Avrupa’ya akan kaçak göçü yavaşlatacak en önemli etken, Avrupa çevresinde oluşturulacak “bariyer ülkeler” olabilir. Bariyerden kastımız, göçmenleri polis ve asker zoruyla durduran ülkeler değil, iş ve yaşam imkanlarıyla göçü absorbe eden ülkeler. Türkiye, Mısır, Tunus, Lübnan, Cezayir gibi ülkelerin ekonomileri canlandırıldığında, pek çok göçmen yolculuğunu Avrupa’ya kadar uzatmayacak, bu ara ülkelerde kalmayı tercih edecektir. Bu durum, Müslüman, Arap ve Afrikalı göçmenler için özellikle böyledir. Bir Arap, Mısır’da veya Cezayir’de iş bulabilirse, hayat kurabilirse elbette bu ülkelerde yaşamayı tercih eder ve kendisine çok yabancı sayılan Londra’ya kadar yolculuğunu uzatmaz. Özellikle Türkiye sanayisi, küçük desteklerle milyonlarca göçmeni beslemeye yetecek bir kapasiteye sahip.

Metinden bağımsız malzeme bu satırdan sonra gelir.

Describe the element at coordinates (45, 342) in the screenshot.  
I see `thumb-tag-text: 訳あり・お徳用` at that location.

Avrupa’nın çevresinde oluşacak bir ekonomik kalkınma halkası, öncelikle bu ülkelerden Avrupa’ya göçü yavaşlatır, ikinci olarak Afganistan, Yemen, Nijer gibi ülkelerden Avrupa’ya göçü azaltır.

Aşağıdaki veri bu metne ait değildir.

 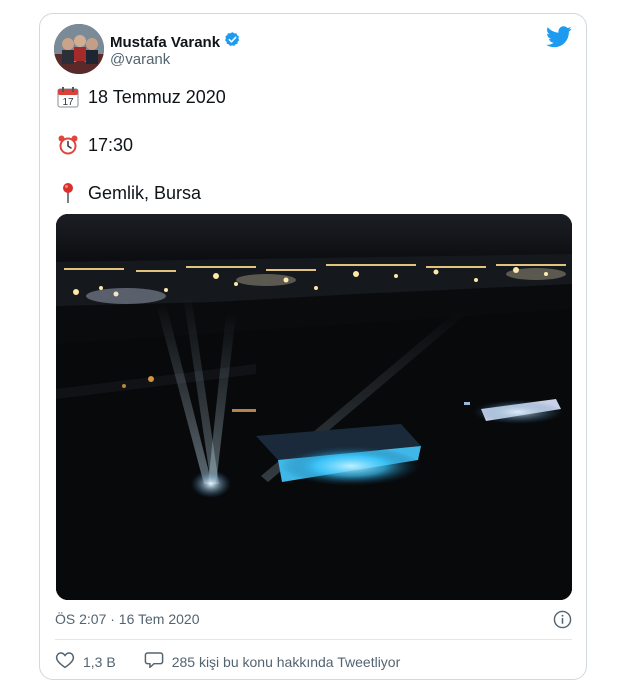 What do you see at coordinates (128, 619) in the screenshot?
I see `tweet-timestamp: ÖS 2:07 · 16 Tem 2020` at bounding box center [128, 619].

Göçü durdurmanın yolu ekonomi mi? Hayır, sadece ekonomik iyileşme ile göçü durduramazsınız. Göçün en önemli nedenlerinin başında siyasi baskılar, insan hakları ihlalleri ve savaşlar geliyor. AB, otokratik rejimleri destekleyerek bu nedeni daha da güçlendiriyor. Türkiye örneğine bakıldığında, Erdoğan rejiminin son 7-8 yılda pervasızca işlediği hak ihlallerinde AB politikalarının büyük rolü oldu. Erdoğan rejimini AB ayakta tuttu…
Göç Durdurulabilir Mi?
AB’nin etrafında, özellikle Akdeniz kıyılarında demokrasi ve ekonomik kalkınma halkası oluşturulması, mümkünse bu halkanın gerisinde ikinci bir kalkınma ve demokrasi çizgisi kurulması hayati önemdedir. Bu hatlar, göçü azaltacak ve yavaşlatacaktır. Ancak, tüm bunları yapsanız dahi göçü tamamen durduramazsınız. Çünkü ortada doğal dinamikler var. Afrika’dan ve Asya’dan göç en az 50 yıl, belki 100 yıl boyunca sürecek. Göçün Avrupa için pek çok risk içerdiğini söylemiştik; lakin yönetmeyi başarabilirse AB’nin göçten elde edeceği pek çok yarar da mevcut. Alınacak basit önlemler ve yapılacak nispeten küçük yatırımlarla göç, Avrupa’ya beklemediği katkıları sağlayabilir. Örneğin, Türkiye’den Fas’a kadar Akdeniz kıyılarında ve Afrika’da Sahel çizgisi boyunca açılacak Almanca ve İngilizce eğitim veren meslek okulları, gelecekte Avrupa kapılarını çalacak göçmenlerin çok daha nitelikli ve entegrasyona hazır olmasını sağlayacaktır. Bu, akla gelen projelerden sadece biridir. Bu hususta akıl yürütülürse başka ‘harika çözümler’ de bulunabilir.